Using a PDB File to Set Up a System for Simulation
Protein data bank (PDB) files are almost universally employed in the biomolecular simulation field. Unfortunately, using PDB files can be a painful experience. Reasons for this include:
- Many PDB files do not adhere to the PDB standard.
- Much information that is necessary when setting up a system for simulation is absent from a PDB file.
- The experimentally-determined structures of proteins and other biomolecules often have gaps or uncertainties. Thus, atoms may be absent (e.g. hydrogens) or may be present several times (e.g. due to the occurrence of multiple conformations for flexible parts of the molecule).

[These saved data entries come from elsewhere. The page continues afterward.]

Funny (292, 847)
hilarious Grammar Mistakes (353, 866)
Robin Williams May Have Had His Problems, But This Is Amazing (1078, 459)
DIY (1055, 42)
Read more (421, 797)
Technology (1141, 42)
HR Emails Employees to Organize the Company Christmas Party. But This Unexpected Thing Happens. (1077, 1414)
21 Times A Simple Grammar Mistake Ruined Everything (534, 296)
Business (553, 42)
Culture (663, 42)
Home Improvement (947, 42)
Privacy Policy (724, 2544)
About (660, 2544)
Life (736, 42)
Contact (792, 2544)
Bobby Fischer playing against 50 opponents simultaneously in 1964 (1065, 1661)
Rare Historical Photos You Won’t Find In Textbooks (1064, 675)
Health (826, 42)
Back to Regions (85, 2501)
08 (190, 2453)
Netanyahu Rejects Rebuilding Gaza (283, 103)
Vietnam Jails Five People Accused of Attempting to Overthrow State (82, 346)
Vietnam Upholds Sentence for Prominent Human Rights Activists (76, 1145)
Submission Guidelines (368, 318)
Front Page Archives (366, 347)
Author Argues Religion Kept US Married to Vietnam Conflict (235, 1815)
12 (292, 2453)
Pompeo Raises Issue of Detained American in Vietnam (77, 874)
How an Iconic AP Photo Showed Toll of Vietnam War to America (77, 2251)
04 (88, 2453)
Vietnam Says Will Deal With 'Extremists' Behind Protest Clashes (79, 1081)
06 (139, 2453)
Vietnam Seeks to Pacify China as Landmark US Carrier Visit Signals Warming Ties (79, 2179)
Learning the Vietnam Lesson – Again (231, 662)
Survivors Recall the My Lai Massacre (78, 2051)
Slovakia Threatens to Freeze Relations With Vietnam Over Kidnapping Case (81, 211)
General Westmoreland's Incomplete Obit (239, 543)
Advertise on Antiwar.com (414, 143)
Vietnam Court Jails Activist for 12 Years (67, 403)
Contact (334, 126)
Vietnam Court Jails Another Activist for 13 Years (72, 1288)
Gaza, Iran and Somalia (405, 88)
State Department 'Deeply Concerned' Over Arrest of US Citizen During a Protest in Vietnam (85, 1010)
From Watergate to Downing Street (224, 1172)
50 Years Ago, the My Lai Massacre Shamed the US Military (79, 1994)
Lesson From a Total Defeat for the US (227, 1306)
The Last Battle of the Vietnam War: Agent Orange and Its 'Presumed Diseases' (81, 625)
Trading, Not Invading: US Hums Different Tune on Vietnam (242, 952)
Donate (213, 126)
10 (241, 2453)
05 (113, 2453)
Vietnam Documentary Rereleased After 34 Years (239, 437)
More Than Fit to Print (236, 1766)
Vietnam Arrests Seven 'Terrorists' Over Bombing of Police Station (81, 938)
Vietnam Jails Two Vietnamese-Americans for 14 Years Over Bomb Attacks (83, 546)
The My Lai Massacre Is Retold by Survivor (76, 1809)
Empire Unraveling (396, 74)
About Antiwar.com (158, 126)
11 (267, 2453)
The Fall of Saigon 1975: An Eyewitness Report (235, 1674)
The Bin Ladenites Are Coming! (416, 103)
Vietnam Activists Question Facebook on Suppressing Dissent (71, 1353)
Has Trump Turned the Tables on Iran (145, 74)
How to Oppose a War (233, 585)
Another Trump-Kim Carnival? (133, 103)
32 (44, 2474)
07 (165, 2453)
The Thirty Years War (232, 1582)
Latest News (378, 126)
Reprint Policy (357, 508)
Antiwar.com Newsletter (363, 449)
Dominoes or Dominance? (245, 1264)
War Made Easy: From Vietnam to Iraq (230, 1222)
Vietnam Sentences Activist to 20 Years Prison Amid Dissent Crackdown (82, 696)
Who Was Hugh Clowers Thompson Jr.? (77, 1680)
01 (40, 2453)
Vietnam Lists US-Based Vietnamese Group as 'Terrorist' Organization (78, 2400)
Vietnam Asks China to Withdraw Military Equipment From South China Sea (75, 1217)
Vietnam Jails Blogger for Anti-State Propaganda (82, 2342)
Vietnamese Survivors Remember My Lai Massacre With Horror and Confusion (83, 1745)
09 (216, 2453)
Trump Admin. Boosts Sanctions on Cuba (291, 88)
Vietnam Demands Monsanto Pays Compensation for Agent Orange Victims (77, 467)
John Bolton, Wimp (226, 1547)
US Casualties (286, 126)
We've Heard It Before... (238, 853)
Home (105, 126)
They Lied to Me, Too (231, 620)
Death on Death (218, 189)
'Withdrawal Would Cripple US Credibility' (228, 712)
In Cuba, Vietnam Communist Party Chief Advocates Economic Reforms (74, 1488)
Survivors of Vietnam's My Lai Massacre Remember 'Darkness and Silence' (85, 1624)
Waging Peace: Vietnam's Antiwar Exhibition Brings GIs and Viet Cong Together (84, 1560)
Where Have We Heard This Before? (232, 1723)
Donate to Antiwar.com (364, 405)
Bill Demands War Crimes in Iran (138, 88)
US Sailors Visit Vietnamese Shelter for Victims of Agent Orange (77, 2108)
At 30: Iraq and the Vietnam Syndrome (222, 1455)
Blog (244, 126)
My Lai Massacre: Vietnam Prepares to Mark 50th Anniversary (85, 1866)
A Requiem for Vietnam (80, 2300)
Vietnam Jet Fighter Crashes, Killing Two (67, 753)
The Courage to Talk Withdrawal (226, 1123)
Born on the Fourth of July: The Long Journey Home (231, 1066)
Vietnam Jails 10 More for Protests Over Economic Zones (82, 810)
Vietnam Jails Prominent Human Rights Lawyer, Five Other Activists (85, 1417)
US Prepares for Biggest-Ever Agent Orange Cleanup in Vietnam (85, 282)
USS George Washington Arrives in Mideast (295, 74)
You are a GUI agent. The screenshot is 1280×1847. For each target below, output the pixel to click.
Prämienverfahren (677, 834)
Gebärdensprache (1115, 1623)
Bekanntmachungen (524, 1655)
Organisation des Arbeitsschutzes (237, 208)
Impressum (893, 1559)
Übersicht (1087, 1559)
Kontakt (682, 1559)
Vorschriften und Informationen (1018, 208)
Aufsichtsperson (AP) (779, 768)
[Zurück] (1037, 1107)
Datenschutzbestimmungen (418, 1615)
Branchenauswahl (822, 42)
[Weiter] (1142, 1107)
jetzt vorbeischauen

Devising a fully automatic scheme for setting up a simulation given a "well-behaved" PDB file and a "simple" system is relatively straightforward. However, most cases are likely to require manual intervention of some sort by the user.
A typical procedure that is followed when setting up a protein system for simulation with pDynamo is listed below. The order of some of the steps (particularly 4, 5 and 6) is variable and will depend on the system being studied.
Select a PDB file that is appropriate for the objectives of the simulation study.
Read the PDB file and write out the PDB model that it contains to a file.
Edit the PDB model file so that it conforms to the system that is to be simulated. It is often more reliable to set up different parts of a system separately, in which case the model file from Step 1 is split up into several pieces.
Create a system from the edited PDB model file and the original PDB file. The model file, along with the PDB component library supplied with pDynamo, is used to generate the system's atoms and bonds whereas the original PDB file provides atomic coordinates.
If there are errors in generating the system, it is most likely because not all the components, links and variants that appear in the PDB model have been defined. If not, these must be added and Step 3 repeated.
Generate an MM model for the system. At the moment this is only possible with the OPLS-AA force field.
Errors in Step 4 are common due to the absence of force field parameters that are needed to describe various groups in the system. If this is the case, these need to be added to the force field definition and Step 4 repeated. To see how to do this, check out the files in the
data/pkaProtein subdirectory of the tutorial.
Form the complete system by merging together its constituent parts if these were set up separately.
Check to see if the system has atoms whose coordinates are undefined or, in other words, that were absent in the original PDB file. If so, these must be constructed.
Relax the structure of the vacuum system.
Solvate the system using an appropriate solvent — normally water along with some counterions.
Refine and equilibrate the structure of the solvated system in preparation for subsequent simulation.
The files employed in the different steps of this tutorial are available in the
tutorials/pdbFiles subdirectory of the pDynamo distribution.